The request ▸ Lay out the lines of the data as a numbered list, starting at the first line and ending at the line that contains "Looking at the screenshot, I should coord(236,637).". Include both of those lines, leave out blank lines, and list nothing beyond that range.

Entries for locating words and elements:

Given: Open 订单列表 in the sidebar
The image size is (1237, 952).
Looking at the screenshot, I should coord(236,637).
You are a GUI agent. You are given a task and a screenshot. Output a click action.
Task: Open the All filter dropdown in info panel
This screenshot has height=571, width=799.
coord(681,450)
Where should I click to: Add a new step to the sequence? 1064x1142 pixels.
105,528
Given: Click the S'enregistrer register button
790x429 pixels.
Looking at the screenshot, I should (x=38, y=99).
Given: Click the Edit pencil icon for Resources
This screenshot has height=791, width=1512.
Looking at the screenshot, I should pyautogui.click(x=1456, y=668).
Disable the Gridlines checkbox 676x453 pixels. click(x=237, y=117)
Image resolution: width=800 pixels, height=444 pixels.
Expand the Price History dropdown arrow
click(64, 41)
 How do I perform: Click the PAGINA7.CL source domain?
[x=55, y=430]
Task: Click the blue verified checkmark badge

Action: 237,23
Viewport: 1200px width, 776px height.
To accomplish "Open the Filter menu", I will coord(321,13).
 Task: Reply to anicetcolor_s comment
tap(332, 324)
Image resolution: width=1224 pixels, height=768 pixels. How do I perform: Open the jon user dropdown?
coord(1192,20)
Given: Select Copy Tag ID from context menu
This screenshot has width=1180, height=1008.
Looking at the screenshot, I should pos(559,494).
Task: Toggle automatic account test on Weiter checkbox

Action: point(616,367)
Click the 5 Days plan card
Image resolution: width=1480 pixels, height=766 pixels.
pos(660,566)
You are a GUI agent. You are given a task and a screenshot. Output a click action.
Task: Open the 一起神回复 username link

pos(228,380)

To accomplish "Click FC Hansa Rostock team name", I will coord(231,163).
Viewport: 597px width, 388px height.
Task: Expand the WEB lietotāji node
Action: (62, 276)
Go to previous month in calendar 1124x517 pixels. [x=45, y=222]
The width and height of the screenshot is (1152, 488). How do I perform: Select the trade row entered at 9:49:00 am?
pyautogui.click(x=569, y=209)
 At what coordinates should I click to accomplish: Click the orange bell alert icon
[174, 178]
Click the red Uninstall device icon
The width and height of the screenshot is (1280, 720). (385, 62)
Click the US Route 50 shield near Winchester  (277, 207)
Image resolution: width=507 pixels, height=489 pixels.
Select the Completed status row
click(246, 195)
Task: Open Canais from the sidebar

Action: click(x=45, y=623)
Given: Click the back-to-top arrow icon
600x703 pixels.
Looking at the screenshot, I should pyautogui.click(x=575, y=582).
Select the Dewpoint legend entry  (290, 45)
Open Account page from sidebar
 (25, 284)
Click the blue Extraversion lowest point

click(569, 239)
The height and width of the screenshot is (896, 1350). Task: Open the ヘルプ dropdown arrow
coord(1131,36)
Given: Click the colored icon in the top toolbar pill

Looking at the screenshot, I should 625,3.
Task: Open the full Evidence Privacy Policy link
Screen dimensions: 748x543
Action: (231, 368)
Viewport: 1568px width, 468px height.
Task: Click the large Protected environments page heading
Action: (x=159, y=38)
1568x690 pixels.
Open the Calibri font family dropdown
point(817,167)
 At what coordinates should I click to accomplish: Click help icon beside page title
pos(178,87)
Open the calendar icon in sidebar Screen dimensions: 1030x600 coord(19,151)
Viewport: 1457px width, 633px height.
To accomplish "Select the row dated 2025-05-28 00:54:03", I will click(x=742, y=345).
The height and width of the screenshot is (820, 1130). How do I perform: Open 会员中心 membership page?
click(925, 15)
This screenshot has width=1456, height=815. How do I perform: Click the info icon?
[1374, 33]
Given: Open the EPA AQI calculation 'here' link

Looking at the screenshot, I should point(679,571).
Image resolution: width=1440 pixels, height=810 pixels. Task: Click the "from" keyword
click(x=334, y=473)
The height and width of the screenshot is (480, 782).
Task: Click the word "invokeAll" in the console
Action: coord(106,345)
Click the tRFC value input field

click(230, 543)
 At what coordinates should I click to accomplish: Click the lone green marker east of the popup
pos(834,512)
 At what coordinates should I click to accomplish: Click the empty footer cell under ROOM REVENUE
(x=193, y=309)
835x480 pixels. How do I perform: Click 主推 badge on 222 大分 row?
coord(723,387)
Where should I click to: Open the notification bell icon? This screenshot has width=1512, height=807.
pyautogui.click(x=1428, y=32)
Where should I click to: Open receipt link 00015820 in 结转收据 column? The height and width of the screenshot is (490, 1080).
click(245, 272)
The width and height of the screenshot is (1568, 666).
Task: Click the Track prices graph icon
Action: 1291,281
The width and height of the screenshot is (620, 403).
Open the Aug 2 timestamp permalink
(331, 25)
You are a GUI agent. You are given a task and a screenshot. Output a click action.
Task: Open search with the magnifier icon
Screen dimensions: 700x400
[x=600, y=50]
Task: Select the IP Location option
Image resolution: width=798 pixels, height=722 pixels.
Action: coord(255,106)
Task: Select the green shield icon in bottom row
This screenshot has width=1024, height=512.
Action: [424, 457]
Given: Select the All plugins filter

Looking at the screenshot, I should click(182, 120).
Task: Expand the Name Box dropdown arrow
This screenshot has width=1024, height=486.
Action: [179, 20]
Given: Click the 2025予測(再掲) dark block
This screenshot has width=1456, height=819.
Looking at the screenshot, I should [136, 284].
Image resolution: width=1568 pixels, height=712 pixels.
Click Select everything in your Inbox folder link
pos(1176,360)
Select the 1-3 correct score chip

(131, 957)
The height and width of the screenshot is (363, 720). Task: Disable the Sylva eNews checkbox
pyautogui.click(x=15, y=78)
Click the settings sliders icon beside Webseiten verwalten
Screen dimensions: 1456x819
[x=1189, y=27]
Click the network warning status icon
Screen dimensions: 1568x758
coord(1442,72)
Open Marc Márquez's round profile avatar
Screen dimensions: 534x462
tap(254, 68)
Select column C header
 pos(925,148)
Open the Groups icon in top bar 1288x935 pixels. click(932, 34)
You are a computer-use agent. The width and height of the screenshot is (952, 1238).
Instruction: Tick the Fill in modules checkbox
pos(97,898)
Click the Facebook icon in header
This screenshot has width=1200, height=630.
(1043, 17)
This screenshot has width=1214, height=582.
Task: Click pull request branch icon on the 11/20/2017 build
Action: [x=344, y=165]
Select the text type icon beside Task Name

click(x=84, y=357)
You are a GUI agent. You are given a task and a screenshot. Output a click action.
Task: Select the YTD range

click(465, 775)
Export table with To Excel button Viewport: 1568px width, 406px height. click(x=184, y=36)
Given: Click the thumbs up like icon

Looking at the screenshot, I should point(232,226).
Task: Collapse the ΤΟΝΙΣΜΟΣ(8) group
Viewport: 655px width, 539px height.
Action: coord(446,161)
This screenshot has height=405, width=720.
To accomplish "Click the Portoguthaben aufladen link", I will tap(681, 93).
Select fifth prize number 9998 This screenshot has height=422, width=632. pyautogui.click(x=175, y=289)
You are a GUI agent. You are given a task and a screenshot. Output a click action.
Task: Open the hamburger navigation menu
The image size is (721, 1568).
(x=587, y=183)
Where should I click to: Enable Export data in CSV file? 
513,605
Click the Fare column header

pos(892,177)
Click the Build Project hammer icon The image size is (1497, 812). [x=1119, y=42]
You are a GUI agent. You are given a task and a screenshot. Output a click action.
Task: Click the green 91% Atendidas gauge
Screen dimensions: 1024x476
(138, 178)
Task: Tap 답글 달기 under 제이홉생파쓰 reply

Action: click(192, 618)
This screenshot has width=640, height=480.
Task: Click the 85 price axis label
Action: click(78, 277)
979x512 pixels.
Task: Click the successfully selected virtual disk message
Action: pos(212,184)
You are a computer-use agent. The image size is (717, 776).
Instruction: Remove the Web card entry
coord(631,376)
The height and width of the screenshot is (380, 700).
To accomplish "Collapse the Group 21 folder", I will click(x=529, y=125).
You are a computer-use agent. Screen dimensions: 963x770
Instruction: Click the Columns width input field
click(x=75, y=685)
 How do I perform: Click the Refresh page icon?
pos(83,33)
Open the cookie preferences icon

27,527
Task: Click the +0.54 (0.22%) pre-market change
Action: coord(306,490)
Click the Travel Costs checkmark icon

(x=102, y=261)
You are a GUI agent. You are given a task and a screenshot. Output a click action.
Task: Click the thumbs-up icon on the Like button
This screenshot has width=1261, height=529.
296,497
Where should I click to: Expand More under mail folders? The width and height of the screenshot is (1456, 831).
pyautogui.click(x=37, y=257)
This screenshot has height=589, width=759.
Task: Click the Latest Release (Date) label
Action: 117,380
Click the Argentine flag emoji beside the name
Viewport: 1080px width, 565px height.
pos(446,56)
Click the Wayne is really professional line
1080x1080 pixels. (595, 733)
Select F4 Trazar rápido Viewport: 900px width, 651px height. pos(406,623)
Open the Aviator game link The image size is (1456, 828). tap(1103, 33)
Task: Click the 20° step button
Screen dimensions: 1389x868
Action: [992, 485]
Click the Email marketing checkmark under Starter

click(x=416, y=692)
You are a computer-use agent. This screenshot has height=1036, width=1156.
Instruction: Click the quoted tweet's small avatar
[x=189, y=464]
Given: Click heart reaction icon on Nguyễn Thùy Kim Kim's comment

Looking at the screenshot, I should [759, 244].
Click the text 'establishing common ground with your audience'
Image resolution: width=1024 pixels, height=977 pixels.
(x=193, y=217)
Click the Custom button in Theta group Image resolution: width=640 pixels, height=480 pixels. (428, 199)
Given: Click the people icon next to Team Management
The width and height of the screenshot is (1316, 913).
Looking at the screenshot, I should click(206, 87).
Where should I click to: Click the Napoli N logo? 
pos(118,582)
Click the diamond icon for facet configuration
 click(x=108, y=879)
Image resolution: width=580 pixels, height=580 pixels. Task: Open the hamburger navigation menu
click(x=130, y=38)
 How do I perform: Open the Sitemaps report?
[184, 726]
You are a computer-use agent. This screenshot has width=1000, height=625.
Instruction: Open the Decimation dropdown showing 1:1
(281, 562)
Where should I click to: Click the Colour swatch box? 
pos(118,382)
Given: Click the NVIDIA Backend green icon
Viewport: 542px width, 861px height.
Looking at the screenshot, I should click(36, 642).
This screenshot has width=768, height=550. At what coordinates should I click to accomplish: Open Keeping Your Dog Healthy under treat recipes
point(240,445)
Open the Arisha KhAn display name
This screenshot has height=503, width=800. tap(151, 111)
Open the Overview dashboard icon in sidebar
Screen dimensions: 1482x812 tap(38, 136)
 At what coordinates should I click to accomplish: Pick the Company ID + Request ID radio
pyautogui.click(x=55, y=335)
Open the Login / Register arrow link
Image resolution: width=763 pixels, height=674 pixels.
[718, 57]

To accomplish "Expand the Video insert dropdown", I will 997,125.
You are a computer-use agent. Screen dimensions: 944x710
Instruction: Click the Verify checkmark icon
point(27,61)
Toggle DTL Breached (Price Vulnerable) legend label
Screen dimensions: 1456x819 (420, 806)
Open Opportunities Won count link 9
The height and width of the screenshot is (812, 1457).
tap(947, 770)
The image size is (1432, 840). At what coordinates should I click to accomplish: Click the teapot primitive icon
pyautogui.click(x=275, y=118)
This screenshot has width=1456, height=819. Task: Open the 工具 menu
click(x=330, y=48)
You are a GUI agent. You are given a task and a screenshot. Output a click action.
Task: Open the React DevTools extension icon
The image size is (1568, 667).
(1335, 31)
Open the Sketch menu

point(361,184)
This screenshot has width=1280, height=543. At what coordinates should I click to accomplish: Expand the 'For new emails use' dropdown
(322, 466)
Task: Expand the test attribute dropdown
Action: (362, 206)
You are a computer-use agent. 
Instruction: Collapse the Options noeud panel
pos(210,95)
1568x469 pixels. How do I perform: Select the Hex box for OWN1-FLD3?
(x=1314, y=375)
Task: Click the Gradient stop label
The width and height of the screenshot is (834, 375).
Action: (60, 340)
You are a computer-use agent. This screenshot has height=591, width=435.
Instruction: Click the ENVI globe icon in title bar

Solution to this exercise ▸
1. Given: Open 订单列表 in the sidebar
2. The image size is (1237, 952).
3. Looking at the screenshot, I should coord(236,637).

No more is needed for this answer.